BT SCO devices only support 8/16kHz sample rates, but our pipeline runs at 48kHz. When BT is active, Oboe opens in BT mode (bt_active=1): capture skips setSampleRate(48000) and setInputPreset(VoiceCommunication), letting the system open at the device's native rate. Oboe's SampleRateConversionQuality::Best resamples to/from 48kHz for our ring buffers.

Two app variants

Both the native Kotlin app (AudioRouteManager.kt) and the Tauri app (android_audio.rs JNI bridge) support BT SCO routing. The native app uses AudioDeviceCallback for automatic device detection; the Tauri app uses getAvailableCommunicationDevices() (API 31+) or getDevices() on demand.

Network Change Response

The AdaptiveQualityController in wzp-proto reacts to network transport changes signaled via signal_network_change(NetworkContext):

Transition	Response
WiFi → Cellular	Preemptive 1-tier quality downgrade + 10s FEC boost
Cellular → WiFi	FEC boost only (quality recovers via normal adaptive logic)
Any change	Reset hysteresis counters to avoid stale state

On Android, NetworkMonitor.kt wraps ConnectivityManager.NetworkCallback and classifies the transport type using bandwidth heuristics (no READ_PHONE_STATE needed). The classification is delivered to the Rust engine via JNI → AtomicU8 → recv task polling — the same lock-free cross-task signaling pattern used for adaptive profile switches.

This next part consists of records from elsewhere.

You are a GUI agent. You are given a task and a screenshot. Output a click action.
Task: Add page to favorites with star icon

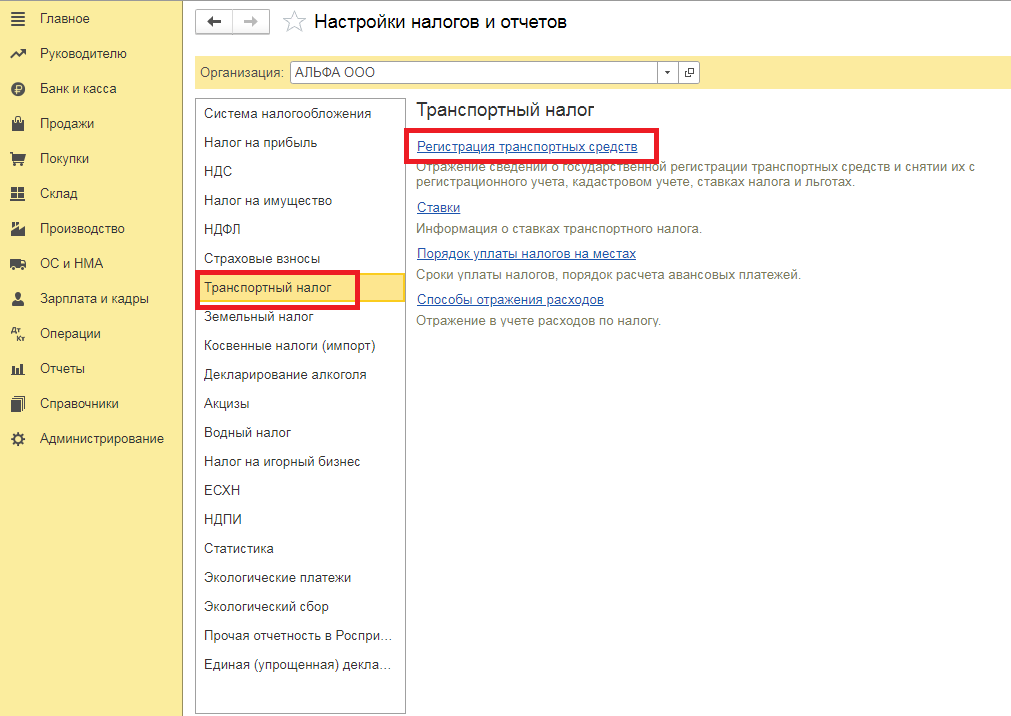(294, 22)
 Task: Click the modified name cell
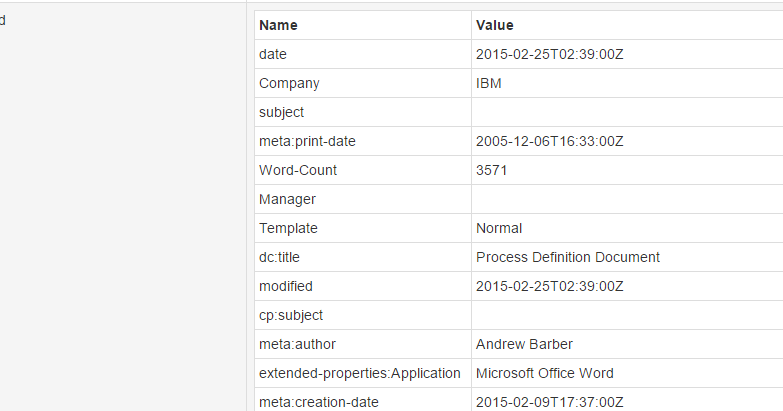pos(285,287)
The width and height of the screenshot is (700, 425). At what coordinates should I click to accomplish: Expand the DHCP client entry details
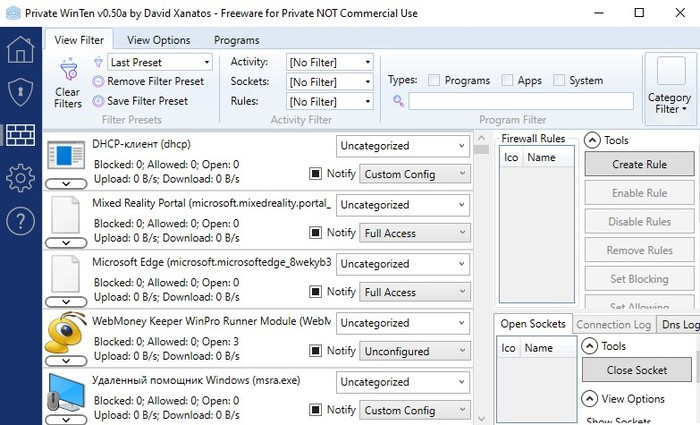click(x=67, y=184)
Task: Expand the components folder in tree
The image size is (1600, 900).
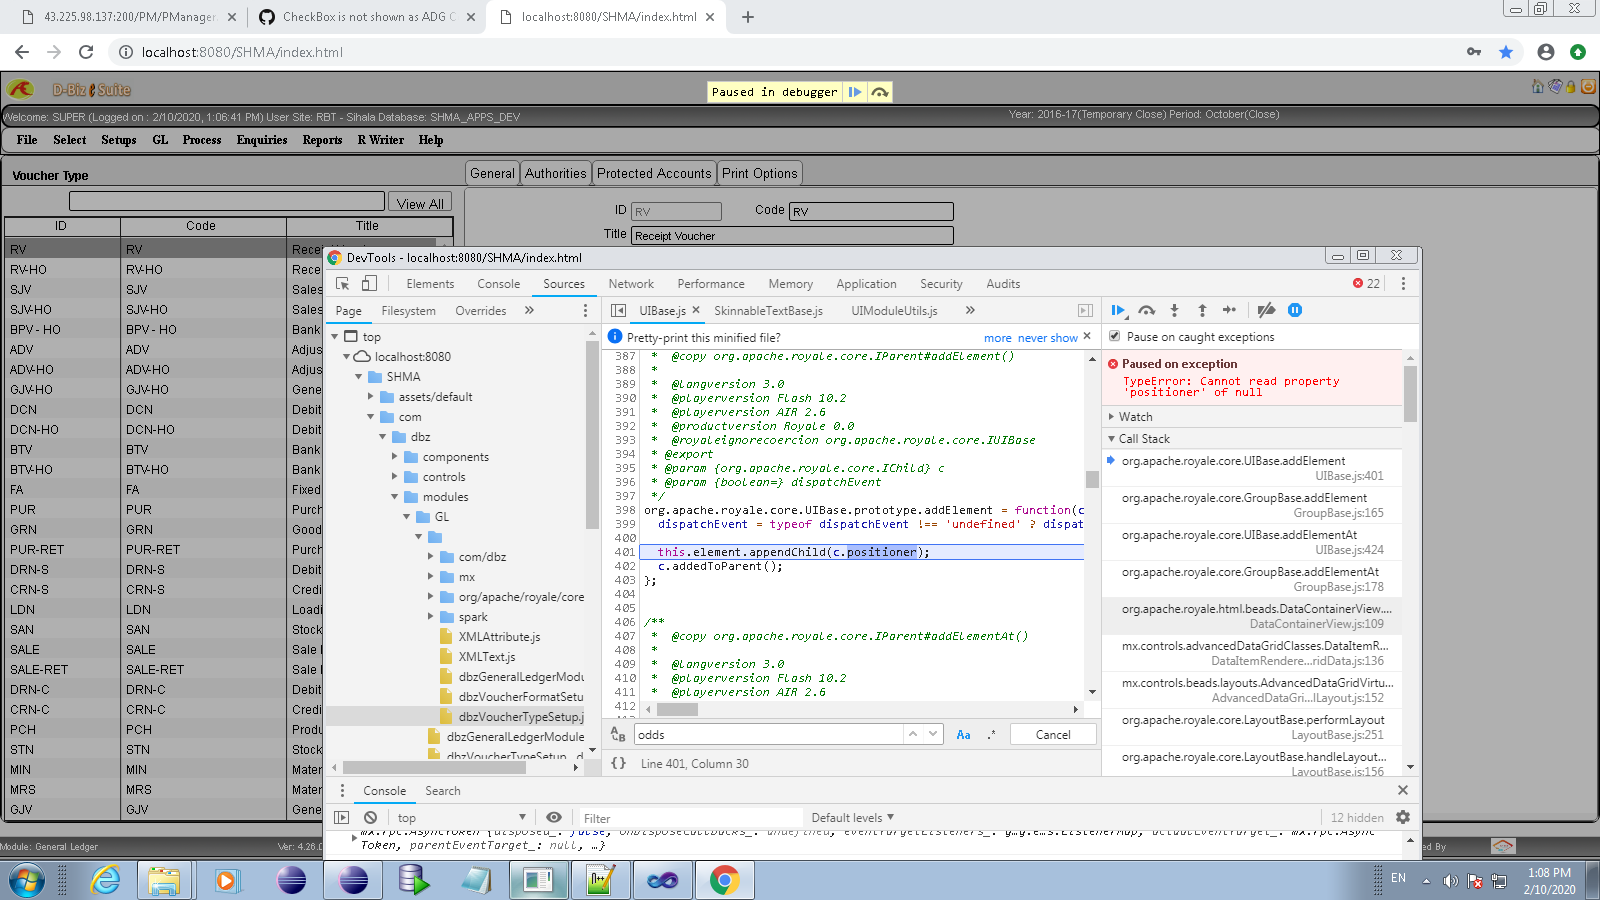Action: coord(395,457)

Cellular generation heuristics

Downstream bandwidth	Classification
>= 100 Mbps	5G NR
>= 10 Mbps	LTE
< 10 Mbps	3G or worse

These thresholds are conservative. Carriers over-report bandwidth, but for VoIP quality decisions the exact generation matters less than the rough category.

Build Requirements

• Rust 1.85+ (2024 edition)
• Linux: cmake, pkg-config, libasound2-dev (for audio feature)
• macOS: Xcode command line tools (CoreAudio included)
• Android: NDK 26.1 (r26b), cmake 3.25-3.28 (system package)

Android APK Builds

# arm64 only (default, 25MB release APK)
./scripts/build-tauri-android.sh --init --release --arch arm64

# armv7 only (smaller devices)
./scripts/build-tauri-android.sh --init --release --arch armv7

# both architectures as separate APKs
./scripts/build-tauri-android.sh --init --release --arch all

Release APKs are signed with android/keystore/wzp-release.jks via apksigner. Per-arch builds produce separate APKs (~25MB each vs ~50MB universal) for easier sharing with testers.